Tampak hadir dalam pelantikan Kades terpilih tahun 2021, Wakil Bupati Kutim, H Kasmidi Bulang, Asisten Pemerintahan dan Kesejahteraan Rakyat, Suko Buono; Wakil Ketua DPRD Kutim, Asti Mazar, Forum Koordinasi Pimpinan Daerah (FKPD) Kutim, para Kepala SKPD, Camat dan Kepala Bagian di lingkup Pemkab Kutim.

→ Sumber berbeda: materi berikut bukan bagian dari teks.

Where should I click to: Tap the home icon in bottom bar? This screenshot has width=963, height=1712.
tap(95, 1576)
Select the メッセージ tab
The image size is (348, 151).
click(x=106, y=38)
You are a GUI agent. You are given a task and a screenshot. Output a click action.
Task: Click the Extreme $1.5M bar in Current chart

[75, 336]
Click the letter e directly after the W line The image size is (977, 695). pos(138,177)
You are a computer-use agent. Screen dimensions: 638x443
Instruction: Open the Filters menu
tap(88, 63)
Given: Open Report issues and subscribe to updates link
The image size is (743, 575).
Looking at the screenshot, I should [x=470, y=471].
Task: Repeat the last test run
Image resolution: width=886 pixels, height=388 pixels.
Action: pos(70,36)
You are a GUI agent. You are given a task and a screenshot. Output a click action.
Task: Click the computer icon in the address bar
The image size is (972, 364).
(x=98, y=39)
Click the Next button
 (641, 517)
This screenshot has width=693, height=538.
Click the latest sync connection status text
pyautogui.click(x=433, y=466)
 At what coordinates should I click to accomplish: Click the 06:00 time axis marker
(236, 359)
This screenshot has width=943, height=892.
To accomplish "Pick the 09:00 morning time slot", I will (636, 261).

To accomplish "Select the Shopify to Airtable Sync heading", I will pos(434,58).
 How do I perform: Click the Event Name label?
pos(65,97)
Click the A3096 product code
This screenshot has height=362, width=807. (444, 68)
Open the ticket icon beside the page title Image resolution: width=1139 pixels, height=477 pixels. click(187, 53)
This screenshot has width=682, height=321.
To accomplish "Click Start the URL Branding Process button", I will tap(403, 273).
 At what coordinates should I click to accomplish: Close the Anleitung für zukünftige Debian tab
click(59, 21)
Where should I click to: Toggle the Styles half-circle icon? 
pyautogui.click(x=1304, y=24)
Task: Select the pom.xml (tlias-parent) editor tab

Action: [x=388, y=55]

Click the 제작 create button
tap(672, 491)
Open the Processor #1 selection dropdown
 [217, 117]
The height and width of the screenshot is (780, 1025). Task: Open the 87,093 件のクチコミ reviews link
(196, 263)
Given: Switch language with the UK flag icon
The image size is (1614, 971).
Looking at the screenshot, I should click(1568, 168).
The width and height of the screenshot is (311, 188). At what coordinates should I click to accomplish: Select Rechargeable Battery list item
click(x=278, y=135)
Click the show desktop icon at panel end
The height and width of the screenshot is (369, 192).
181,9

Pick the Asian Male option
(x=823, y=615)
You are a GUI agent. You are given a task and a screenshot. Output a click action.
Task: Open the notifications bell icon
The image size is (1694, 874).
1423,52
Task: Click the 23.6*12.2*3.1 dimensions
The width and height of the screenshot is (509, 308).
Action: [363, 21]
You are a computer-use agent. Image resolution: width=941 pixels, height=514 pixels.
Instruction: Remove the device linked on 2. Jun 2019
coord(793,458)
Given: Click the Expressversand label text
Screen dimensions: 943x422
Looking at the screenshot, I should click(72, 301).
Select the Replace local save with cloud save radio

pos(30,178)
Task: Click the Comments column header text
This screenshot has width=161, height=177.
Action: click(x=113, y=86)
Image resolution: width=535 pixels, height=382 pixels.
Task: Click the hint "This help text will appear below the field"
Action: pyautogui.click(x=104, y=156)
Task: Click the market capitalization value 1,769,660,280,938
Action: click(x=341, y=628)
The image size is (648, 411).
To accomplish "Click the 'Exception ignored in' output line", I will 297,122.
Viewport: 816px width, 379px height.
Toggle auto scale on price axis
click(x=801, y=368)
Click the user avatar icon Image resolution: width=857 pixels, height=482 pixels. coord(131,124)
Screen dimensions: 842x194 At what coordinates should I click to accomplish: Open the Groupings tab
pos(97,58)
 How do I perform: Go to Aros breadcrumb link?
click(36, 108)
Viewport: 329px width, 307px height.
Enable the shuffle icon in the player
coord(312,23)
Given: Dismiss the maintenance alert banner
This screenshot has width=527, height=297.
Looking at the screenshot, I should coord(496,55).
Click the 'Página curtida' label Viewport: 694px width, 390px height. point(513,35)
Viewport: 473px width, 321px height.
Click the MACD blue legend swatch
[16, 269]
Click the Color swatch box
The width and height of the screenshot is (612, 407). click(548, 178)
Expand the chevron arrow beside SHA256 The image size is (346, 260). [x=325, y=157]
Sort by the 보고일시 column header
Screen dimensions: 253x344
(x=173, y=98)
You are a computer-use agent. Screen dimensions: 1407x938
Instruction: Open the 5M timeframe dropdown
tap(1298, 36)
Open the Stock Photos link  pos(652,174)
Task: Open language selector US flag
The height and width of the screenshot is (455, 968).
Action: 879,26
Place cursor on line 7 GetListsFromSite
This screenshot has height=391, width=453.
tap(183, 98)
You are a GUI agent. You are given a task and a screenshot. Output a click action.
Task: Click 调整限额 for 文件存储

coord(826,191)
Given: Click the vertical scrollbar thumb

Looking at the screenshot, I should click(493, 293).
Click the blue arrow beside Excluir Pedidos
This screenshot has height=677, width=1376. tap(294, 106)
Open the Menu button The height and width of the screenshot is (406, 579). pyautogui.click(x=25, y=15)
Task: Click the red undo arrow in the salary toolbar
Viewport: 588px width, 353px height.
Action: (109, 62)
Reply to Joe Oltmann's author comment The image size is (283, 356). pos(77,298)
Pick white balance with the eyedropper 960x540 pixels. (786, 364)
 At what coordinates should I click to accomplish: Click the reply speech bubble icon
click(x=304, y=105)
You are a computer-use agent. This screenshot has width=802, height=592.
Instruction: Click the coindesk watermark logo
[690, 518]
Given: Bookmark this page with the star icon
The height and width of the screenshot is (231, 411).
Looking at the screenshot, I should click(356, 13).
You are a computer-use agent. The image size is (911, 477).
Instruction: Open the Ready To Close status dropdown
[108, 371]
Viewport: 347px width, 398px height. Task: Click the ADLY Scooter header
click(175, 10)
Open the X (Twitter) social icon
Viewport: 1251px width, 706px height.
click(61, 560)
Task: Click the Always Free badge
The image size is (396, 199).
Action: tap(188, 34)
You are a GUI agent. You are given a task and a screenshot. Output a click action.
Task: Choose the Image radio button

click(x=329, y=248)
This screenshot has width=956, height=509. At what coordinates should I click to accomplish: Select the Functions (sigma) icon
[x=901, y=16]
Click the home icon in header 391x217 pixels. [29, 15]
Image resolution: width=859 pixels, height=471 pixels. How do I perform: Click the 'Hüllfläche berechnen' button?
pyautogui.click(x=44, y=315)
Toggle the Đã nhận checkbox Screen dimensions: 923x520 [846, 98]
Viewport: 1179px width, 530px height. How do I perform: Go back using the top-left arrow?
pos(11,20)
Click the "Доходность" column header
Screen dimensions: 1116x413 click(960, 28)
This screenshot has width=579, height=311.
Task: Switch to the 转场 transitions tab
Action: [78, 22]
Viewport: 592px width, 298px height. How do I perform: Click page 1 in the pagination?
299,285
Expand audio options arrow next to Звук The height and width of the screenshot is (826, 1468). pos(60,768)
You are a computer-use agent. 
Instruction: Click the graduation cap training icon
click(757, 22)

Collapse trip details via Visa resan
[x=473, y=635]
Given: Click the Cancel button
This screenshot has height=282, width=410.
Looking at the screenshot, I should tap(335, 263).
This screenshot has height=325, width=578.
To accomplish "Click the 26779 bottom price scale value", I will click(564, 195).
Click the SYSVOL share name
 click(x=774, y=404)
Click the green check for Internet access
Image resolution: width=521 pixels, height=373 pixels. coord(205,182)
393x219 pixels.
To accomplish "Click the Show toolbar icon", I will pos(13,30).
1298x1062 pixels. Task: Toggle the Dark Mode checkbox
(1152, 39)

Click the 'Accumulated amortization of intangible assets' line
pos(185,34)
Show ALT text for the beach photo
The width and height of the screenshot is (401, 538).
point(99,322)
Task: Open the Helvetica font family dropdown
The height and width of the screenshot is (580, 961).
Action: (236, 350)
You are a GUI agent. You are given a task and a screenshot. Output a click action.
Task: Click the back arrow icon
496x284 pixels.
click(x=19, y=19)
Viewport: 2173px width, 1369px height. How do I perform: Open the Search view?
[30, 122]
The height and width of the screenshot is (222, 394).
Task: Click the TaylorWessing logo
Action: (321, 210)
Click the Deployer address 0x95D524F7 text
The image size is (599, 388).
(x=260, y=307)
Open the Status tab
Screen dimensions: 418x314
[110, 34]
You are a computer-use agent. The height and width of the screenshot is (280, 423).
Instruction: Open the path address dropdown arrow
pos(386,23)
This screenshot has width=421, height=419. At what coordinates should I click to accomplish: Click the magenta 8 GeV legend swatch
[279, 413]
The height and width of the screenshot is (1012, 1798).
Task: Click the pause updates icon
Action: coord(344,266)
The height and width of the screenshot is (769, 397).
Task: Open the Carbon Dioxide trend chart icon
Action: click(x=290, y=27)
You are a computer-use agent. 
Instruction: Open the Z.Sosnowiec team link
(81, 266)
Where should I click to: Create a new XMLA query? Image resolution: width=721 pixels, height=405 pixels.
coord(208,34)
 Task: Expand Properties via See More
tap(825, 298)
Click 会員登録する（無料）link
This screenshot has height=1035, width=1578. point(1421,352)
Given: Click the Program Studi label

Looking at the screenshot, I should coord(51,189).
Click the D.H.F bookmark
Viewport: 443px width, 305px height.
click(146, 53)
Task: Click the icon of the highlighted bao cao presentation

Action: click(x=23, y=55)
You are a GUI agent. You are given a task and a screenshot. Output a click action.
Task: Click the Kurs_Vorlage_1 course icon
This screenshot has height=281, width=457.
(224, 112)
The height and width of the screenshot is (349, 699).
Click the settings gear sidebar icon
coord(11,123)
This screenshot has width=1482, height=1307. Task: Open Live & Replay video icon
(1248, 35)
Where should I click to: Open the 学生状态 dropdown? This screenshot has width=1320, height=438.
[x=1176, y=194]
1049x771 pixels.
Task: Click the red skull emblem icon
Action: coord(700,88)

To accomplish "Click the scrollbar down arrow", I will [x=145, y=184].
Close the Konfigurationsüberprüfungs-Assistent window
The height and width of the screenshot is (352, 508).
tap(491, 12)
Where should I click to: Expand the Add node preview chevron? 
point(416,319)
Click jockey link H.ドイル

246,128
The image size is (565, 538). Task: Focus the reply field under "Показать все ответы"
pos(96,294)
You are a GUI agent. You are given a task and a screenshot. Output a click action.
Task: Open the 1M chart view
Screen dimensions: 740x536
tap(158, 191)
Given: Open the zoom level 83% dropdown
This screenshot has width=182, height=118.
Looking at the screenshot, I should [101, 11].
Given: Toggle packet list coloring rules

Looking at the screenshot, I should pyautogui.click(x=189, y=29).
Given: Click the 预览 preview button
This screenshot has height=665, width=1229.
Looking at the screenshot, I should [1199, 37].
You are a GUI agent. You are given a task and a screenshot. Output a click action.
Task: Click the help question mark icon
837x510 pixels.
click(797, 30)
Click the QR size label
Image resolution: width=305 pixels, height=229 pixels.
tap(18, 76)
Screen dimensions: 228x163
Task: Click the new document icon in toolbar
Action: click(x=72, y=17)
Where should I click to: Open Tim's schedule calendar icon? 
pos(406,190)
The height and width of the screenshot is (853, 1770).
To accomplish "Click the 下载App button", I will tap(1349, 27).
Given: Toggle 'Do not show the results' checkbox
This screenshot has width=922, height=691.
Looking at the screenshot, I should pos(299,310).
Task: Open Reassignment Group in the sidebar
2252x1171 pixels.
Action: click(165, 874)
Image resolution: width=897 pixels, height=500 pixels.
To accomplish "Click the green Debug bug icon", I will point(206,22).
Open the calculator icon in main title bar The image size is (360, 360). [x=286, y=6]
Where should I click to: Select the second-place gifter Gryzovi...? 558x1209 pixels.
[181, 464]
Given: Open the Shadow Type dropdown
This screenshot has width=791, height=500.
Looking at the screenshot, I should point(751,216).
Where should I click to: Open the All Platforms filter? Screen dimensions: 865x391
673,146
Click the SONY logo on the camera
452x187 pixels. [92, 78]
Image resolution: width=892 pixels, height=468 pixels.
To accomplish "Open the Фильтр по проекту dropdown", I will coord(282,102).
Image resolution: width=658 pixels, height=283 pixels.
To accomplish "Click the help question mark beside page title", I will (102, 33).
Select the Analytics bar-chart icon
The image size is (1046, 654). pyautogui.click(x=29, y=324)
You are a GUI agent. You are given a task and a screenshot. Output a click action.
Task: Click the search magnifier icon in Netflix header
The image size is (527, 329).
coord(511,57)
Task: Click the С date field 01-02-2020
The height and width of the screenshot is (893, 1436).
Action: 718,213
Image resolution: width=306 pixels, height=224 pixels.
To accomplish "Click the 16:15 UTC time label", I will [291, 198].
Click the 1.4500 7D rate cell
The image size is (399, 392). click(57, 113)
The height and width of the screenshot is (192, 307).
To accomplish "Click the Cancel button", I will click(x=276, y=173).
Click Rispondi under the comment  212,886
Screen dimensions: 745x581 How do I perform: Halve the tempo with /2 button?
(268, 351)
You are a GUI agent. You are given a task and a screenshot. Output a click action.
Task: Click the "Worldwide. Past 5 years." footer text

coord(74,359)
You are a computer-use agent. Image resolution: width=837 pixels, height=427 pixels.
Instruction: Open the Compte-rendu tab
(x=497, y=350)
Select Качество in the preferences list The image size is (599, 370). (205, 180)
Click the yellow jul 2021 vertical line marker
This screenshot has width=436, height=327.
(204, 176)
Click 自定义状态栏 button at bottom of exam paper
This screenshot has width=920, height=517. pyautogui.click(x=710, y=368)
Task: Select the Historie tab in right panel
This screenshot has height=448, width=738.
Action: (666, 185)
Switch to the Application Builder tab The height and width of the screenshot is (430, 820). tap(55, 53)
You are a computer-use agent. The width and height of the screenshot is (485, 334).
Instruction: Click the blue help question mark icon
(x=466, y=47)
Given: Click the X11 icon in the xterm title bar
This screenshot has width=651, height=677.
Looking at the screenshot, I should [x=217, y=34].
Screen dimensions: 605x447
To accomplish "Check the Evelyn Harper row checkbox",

“Pada kesempatan baik ini saya ucapkan selamat kepada Kepala Desa Masa Jabatan 2021-2027 dan Kepala Desa Antar Waktu tahun 2021, yang telah dilantik dan diambil sumpah janjinya pada hari ini. Saudara-saudari yang dilantik hari ini merupakan orang pilihan secara langsung oleh masyarakat desa,” ucap Bupati Kutim, Ardiansyah Sulaiman usai melantik kepala desa terpilih 2021.

Kades terpilih yang telah dilantik akan mengemban amanah dengan masa jabatan 6 tahun. Untuk itu Ardiansyah, meminta kepada para Kades harus memahami peran dan tugas sebagai orang pilihan dan yang mendapatkan amanah tersebut.

Tugas utama Kades yaitu menyelenggarakan pemerintahan desa, pembangunan, pembinaan kemasyarakatan desa dan pemberdayaan masyarakat desa.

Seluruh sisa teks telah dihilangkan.